**GEGEVEN TEKST**
::::::::
Bijwerkingen en risico's

Bij elke operatie kunnen er achteraf problemen zijn. Ook als de operatie zelf goed is gegaan. Deze problemen noemen we complicaties. Complicaties die voor kunnen komen zijn: 

  • nabloeding of bloeduitstorting. Dit gebeurt vaak en gaat vanzelf over
  • infectie. Dit komt bijna nooit voor
  • beschadiging van de zenuwen in de vingers.
  • na een selectieve fasciectomie en dermatofasciectomie minder gevoel in de vingertoppen. Dit is meestal na een paar maanden over.
  • na een percutane naald fasciotomie zijn we meestal geen problemen. Wel kan de kromstand snel weer terug komen.

Wanneer bellen?

Bel ons als u:

  • koorts krijgt (hoger dan 38,5 C)
::::::::
Beantwoord de volgende vragen over de tekst over bijwerkingen en risico's, graag kort:
(a) Hoe vaak komt een infectie voor?
(b) Hoe lang duurt het meestal voordat het verminderde gevoel in de vingertoppen na een selectieve fasciectomie en dermatofasciectomie over is?
(c) Bij welke lichaamstemperatuur moet u bellen?
::::::::
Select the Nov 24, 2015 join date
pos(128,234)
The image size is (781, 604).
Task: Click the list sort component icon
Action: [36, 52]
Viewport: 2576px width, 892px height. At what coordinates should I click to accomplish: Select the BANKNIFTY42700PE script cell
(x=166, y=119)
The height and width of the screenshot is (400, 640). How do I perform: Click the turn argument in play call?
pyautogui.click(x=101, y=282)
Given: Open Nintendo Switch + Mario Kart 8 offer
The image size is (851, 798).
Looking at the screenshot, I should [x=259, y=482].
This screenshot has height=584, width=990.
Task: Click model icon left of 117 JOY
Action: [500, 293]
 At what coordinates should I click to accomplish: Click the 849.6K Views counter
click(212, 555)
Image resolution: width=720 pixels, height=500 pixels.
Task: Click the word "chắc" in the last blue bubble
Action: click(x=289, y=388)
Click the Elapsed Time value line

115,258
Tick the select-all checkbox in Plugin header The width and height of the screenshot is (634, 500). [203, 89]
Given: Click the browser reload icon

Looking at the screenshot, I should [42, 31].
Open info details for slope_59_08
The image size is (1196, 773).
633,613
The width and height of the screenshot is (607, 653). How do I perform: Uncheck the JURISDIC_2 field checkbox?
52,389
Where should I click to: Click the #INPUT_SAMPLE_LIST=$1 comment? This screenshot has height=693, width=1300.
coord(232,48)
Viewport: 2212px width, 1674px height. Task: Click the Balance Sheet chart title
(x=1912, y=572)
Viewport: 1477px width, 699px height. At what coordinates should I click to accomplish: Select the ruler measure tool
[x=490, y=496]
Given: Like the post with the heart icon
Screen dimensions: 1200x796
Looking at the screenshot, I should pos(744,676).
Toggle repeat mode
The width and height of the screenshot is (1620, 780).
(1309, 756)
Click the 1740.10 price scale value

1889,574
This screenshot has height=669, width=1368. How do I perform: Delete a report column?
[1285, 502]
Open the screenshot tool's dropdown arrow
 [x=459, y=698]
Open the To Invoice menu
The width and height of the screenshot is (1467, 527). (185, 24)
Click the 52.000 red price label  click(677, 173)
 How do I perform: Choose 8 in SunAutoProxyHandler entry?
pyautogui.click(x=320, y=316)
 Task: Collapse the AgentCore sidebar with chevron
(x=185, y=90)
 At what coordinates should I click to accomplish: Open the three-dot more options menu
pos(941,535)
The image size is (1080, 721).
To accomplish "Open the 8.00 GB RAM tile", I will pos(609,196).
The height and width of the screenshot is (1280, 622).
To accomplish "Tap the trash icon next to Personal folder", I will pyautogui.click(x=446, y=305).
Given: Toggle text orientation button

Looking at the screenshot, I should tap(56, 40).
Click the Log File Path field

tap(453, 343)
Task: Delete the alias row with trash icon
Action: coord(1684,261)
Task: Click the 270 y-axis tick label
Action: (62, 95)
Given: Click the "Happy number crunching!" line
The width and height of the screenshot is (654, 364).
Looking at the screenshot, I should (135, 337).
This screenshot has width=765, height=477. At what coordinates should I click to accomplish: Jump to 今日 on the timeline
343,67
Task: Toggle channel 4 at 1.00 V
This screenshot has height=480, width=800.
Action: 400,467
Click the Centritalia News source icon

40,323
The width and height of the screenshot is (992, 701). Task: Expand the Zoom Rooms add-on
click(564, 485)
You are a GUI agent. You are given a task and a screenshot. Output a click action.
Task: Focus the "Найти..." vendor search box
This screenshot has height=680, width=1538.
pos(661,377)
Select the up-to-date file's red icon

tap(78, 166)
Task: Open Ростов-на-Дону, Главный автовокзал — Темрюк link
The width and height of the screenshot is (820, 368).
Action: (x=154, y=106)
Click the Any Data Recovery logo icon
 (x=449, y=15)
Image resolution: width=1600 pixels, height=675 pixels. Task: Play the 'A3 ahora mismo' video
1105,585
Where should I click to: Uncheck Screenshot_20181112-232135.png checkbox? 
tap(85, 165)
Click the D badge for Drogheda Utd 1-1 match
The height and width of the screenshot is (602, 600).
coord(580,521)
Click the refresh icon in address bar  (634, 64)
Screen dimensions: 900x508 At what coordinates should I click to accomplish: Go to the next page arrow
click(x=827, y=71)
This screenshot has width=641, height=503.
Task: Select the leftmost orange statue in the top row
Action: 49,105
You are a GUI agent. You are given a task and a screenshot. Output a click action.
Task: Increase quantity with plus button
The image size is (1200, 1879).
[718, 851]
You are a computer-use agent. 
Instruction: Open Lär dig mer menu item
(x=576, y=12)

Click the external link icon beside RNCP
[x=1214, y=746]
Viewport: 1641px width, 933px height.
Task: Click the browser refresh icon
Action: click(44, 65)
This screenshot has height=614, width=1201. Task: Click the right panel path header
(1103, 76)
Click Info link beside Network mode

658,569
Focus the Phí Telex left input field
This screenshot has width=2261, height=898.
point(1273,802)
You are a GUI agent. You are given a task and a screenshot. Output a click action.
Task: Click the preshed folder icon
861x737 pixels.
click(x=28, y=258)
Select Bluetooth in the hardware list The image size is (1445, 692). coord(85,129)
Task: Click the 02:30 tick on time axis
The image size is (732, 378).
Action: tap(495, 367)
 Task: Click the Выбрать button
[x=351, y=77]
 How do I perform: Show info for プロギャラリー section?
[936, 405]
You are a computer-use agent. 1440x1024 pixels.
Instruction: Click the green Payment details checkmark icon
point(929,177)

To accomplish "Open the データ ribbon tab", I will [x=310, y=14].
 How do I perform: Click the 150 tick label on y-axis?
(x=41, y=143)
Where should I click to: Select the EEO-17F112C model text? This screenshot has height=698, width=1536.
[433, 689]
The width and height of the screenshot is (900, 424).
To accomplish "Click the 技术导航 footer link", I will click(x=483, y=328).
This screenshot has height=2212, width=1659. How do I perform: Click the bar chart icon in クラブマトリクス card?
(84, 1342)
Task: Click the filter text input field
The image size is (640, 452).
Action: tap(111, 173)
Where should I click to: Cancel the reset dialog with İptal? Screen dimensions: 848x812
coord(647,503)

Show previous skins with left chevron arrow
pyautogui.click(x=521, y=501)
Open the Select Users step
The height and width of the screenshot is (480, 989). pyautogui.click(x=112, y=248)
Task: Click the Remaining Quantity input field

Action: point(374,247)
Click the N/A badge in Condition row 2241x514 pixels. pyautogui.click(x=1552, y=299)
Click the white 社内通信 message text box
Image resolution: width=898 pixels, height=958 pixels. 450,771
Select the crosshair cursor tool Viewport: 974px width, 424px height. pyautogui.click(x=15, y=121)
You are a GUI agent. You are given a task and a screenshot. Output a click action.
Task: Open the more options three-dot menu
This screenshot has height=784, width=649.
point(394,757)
::::::::
**UITGEWERKTE OPDRACHT**
(a) Bijna nooit.
(b) Een paar maanden.
(c) Bij koorts hoger dan 38,5 C.